Требования к заданию:
1. Выпишите из текста о дискуссиях по истории досоветского Казахстана всё, что идёт начиная со слов «В выявлении спорных» и вплоть до слов «годов XIX в.».
2. Переведите на английский язык следующее предложение из текста о дискуссиях по истории досоветского Казахстана: «В выявлении спорных моментов национально-освободительного движения в Казахстане и Средней Азии заметную роль сыграло региональное совещание историков в Ташкенте в декабре 1987 г.»
3. Допишите следующую часть текста о дискуссиях по истории досоветского Казахстана, начав сразу после его последнего предложения.

Практически полное прекращение научных дискуссий по вопросам истории досоветского Казахстана, подобно той, которая прошла в Ташкенте в 50-х годах, затрудняет постановку проблемных вопросов, конкретизацию позиции и теоретических установок. «Поиск истины,— отметил М. С. Горбачев, — должен идти через сопоставление точек зрения, дискуссии и обсуждения, ломку прежних стереотипов».
 
В выявлении спорных моментов национально-освободительного движения в Казахстане и Средней Азии заметную роль сыграло региональное совещание историков в Ташкенте в декабре 1987 г. Хотя дискуссия была в основном посвящена переосмыслению характера и движущих сил Андижанского восстания 1898 г., в ней для широкого обмена мнениями был выдвинут и ряд вопросов, касающихся классовой борьбы казахского крестьянства 30—70-х годов XIX в.

Фрагмент данных:
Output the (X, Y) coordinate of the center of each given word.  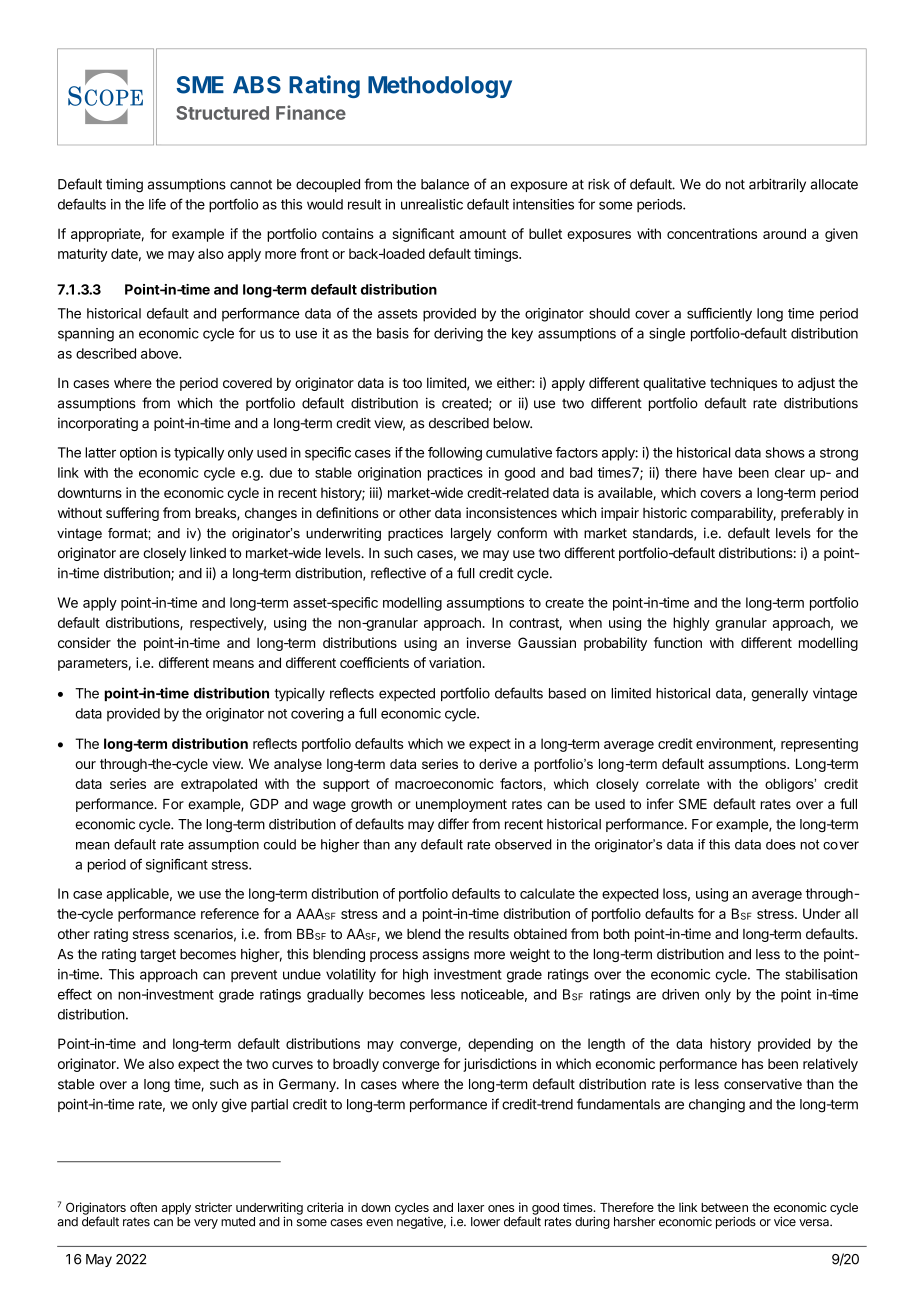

Список ответов:
1.
В выявлении спорных моментов национально-освободительного движения в Казахстане и Средней Азии заметную роль сыграло региональное совещание историков в Ташкенте в декабре 1987 г. Хотя дискуссия была в основном посвящена переосмыслению характера и движущих сил Андижанского восстания 1898 г., в ней для широкого обмена мнениями был выдвинут и ряд вопросов, касающихся классовой борьбы казахского крестьянства 30—70-х годов XIX в.

2. A regional meeting of historians held in Tashkent in December 1987 played a notable role in identifying the contentious points of the national liberation movement in Kazakhstan and Central Asia.

3.
Полемика, развернувшаяся на страницах журнала «Общественные науки в Узбекистане», явилась весьма полезной и для исследователей соседних республик, разрабатывающих сходные моменты в истории национально-освободительного движения. Статьи известных ученых Э. Ю. Юсупова, Б. В. Лунина, X. 3. Зияева, М. Г. Вахабова выявили некоторые различия в оценке ими характера Андижанского восстания и поставили задачу более конкретного освещения, во взаимной связи с общероссийскими событиями таких определяющих моментов классовой борьбы крестьянства, как экономические предпосылки, побудительные мотивы участия в них различных социальных категорий как скотоводческого, так и земледельческого населения, взаимоотношения и эволюция классовых мировоззрений основных движущих сил освободительного движения не только в Узбекистане, но и в соседних районах: Таджикистане, Киргизии и Южном Казахстане.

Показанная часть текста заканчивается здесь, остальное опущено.